WORK ORDER - Nothing in the listing below should be skipped, so transcribe it all exactly.

==== DATASET RECORDS

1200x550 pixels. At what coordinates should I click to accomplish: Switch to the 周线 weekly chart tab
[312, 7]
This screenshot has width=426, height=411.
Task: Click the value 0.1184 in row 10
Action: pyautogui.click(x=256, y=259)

========

RESPONSE TO THIS TASK -
1200x550 pixels. At what coordinates should I click to accomplish: Switch to the 周线 weekly chart tab
[312, 7]
This screenshot has width=426, height=411.
Task: Click the value 0.1184 in row 10
Action: pyautogui.click(x=256, y=259)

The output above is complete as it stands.